Brought to my attention recently is a new book by a young woman writing under the nom de plume Rinth de Shadley. Going under the faintly provocative and intriguing title WhyAtheists Love Breasts, the book is a collection of internet musings apparently previously published by the author on her blog. It's a new world we're living in.
Times were, a collection of essays like this would represent the efforts of a writer spanning a generation, vetted by editors who had readerships to please and bills to pay. Taken as a whole, its pieces would typically represent a bridge across a period in social and political history, and plot a trajectory in the growth and maturation of the author's personal philosophy. Generally speaking, because of the requirements of publishing prior to the turn of the century, a collection like Why Atheists Love Breasts would not have been possible.
Why Atheists Love Breasts is a new paradigm in that, as a collection, it represents a moment in time in every respect. It is a snapshot of one person's concerns, considerations, and philosophical trappings over an extremely narrow span of, presumably, a handful of years; all undertaken at the first bloom of adulthood. With very few exceptions, it's hard to imagine a time when a publisher would have taken a chance on a volume like this, even now. Self-publishing, both as a function of the blogosphere and on-demanding printing and shipping, make collections like this a possibility. So in most regards, this is something new, from a new kind of author, and I think it's best considered in that vein.
Before discussing the subject matter itself, I'd like to wonder out loud if it might not have been an interesting exercise for the author to have taken her blog entries and concatenated them into longer, formal essays on a handful of matters critical to her at this point in her life. That said, I understand there's also something to be said for presenting one's thoughts as they occurred to one and were captured in prose, and in that, this format does a fine job of framing each instance of Athena as it springs from the head of Zeus. In any case, I mention it not in an effort to detract from the value of the book, but to offer the author a potential challenge in some future effort.
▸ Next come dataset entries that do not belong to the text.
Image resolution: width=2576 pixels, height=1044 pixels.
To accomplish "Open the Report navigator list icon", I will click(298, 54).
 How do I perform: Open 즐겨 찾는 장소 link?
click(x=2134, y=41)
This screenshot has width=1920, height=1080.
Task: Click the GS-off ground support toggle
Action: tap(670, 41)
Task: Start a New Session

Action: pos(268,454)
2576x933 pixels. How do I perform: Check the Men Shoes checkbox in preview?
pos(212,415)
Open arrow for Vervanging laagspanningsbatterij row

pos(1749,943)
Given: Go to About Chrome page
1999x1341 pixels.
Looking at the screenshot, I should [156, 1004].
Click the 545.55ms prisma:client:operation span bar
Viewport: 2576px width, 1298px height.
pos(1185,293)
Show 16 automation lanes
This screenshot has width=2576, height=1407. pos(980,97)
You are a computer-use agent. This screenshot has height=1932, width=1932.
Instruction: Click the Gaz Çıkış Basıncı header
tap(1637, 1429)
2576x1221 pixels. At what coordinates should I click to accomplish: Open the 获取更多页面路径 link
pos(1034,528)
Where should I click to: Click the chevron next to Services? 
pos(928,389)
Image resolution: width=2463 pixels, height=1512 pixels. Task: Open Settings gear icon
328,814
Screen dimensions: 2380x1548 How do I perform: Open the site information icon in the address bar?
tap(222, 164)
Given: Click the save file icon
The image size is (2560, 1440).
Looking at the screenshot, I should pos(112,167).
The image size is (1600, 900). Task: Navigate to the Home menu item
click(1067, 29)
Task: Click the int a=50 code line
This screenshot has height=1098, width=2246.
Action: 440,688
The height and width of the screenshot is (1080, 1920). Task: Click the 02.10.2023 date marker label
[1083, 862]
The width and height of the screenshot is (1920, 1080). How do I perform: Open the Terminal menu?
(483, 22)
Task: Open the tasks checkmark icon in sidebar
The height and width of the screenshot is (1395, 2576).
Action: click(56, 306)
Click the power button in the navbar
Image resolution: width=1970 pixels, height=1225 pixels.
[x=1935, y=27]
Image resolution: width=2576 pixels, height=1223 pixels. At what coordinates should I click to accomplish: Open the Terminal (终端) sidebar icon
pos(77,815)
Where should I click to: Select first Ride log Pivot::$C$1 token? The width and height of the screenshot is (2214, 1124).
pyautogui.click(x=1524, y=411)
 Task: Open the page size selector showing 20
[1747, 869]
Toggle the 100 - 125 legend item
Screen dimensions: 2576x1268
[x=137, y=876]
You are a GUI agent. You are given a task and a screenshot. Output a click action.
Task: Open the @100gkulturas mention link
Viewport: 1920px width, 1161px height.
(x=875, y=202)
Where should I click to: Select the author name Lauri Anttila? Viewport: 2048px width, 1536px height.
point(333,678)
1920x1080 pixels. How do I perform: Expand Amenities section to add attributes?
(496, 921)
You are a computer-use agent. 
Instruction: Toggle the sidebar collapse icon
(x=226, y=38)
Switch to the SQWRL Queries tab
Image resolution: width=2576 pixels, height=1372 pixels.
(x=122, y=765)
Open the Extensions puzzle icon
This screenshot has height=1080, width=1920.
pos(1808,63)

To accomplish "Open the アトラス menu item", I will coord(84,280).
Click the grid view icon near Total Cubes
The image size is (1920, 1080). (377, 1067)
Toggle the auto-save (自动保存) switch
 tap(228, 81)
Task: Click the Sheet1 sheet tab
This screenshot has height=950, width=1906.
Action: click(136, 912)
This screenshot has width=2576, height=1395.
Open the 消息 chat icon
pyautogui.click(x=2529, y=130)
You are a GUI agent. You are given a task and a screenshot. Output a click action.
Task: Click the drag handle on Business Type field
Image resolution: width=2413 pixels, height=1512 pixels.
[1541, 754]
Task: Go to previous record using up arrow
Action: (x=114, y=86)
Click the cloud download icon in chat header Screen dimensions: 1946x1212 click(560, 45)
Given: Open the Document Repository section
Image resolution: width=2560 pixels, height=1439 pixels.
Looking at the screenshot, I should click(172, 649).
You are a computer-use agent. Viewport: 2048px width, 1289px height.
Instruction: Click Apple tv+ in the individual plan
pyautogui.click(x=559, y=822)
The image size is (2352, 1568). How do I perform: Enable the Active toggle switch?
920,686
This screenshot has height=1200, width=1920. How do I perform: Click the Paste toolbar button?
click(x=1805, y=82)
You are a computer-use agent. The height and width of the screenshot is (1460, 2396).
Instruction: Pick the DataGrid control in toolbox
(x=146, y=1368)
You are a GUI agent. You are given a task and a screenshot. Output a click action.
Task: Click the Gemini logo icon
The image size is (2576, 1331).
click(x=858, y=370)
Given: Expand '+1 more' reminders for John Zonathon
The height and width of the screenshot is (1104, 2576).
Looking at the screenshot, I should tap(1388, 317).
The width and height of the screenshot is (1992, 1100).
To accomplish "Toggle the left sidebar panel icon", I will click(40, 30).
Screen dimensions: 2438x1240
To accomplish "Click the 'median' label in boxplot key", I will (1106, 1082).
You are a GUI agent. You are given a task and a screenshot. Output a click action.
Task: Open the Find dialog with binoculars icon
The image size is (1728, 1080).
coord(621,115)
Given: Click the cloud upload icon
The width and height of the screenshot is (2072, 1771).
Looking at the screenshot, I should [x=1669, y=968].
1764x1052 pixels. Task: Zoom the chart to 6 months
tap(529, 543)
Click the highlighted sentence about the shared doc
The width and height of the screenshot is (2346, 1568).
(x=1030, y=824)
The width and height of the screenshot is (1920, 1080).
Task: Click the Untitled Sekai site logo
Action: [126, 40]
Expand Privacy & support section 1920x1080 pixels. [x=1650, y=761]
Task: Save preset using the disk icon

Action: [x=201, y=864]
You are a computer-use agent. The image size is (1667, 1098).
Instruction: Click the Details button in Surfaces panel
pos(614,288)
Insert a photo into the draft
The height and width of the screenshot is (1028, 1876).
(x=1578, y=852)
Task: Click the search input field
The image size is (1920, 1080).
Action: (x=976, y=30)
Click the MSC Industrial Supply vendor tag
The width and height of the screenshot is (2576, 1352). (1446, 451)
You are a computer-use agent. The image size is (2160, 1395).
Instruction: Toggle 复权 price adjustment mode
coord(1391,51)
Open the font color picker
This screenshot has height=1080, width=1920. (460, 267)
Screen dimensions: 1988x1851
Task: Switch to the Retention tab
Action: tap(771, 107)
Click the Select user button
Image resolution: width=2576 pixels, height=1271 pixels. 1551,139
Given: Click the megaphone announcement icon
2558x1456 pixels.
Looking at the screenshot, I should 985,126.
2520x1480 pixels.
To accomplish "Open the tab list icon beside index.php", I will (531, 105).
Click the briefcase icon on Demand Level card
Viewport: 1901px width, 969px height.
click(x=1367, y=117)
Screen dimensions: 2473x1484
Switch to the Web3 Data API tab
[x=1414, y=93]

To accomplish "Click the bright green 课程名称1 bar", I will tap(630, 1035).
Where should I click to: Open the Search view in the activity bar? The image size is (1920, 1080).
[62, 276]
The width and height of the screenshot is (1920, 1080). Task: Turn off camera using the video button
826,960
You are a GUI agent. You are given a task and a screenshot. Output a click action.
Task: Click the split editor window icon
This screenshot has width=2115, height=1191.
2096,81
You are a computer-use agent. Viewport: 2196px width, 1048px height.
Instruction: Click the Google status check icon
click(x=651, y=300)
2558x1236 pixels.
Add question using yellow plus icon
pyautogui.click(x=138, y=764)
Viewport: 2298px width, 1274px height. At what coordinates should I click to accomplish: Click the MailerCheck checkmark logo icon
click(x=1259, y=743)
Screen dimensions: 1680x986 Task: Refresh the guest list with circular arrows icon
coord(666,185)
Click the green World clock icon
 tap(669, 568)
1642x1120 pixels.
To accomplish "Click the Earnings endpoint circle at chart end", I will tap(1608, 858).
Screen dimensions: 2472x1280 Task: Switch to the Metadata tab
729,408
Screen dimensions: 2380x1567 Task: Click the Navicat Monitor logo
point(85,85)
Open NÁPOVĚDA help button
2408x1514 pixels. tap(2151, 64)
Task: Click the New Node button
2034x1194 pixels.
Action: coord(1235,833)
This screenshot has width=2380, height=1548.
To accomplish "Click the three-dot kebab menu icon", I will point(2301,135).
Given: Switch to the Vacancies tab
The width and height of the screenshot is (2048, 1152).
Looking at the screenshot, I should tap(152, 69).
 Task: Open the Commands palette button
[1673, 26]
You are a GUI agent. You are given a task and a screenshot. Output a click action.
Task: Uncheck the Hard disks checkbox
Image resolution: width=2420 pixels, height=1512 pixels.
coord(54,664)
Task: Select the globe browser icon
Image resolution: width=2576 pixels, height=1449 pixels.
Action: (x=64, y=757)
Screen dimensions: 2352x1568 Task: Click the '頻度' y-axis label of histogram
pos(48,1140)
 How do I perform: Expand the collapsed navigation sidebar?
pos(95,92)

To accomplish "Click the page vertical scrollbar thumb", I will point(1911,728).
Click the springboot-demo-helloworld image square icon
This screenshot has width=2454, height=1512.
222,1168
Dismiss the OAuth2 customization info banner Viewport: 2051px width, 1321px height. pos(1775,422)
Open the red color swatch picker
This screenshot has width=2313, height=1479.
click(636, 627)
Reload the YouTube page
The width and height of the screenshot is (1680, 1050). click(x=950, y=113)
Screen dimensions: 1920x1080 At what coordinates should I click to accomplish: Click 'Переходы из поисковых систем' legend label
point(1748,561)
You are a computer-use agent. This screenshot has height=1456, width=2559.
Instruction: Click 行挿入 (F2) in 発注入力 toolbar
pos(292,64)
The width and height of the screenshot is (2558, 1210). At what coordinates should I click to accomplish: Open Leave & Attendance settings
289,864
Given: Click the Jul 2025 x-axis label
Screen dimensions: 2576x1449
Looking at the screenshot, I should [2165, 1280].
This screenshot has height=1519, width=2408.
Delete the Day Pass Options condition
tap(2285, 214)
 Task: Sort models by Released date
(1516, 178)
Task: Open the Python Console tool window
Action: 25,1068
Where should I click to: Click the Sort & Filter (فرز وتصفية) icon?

The subject matter is divided by theme into about a half-dozen bailiwicks that run from light, devil-may-care observations on the eternal interactions between the two sexes, to discourses on scientific themes, to more trenchant moments in which the author mulls over issues of political, religious, and philosophical significance. My attitudes tended to vary with the nature of the topic. Where she wrote of personal and social experiences, I found myself admiring her self-possession and courage; she's living life but keeping an eye on the larger picture, and I wish I could have learned from her example myself 20 years ago. On matters of science, she's informative and has a gentle touch with conveying ideas without becoming dull and didactic, and I think that's a skill she'll do well to mine as time goes by.
When it came to philosophical matters, I found it hard as a reader twice the age of the author not to be condescending when reading such essays in this collection. But the fact is, by and large, the thinking reminded me of how deciding how the world works (or ought to) was for me at that age, and probably for most other people: an issue comes to one's attention, one asks oneself how one feels about it, realizes how one feels (and feels strongly), then casts about for justifications for the feeling, and typically discounts opposing views with ridicule rather than considering their merits, if any. Not often as I read such essays did I get the sense the process was: an issues comes to one's attention, one asks oneself how one ought to feel about it, and comes to a conclusion by weighing the evidence and ramifications as well as by finding out what others think and why. Quite often I felt that 'the next obvious question' that might have led to realizations that would have caused the author to modify or even reconsider her conclusions, was not asked or even identified as such. (A case in point: the author holds the answer to her book's eponymous question to be that atheists love breasts because they are materialists. Now I understand this to be a joke, but it's one aimed at making a deeper point. Set the joke aside for a moment. It seems a strange jumping-off point to use for criticizing aspects of atheism because theists also seem to love breasts; by and large every bit as much as atheists. But the author neglects to examine this parallel phenomenon and ask why that should be, since they aren't strict materialists; in so doing, she fails to promote her conclusion to the status of a considered viewpoint backed by reflection, and leaves it standing simply as an accusation. I saw this limitation frequently in the political section of the book.) So I think for older readers, a good deal of book may seem naive.
That said, I'm of the opinion that older readers, while not barred from the party at the door, are not the intended primary audience of this book (or the blog from which it derives). I think Ms de Shadley is speaking to others of her own generation first and foremost, in nearly all instances. Since it's largely about working out who one is in the world, that's entirely justified, and a collection like this stands to inform readers setting out on the seas of life, love, and careers, both in its advice, and in providing a template for collecting their own impressions on what they think and feel. That's important and empowering.
Speaking as an older reader, I'll be interested to see follow-up volumes from ten, fifteen, and twenty years in the future.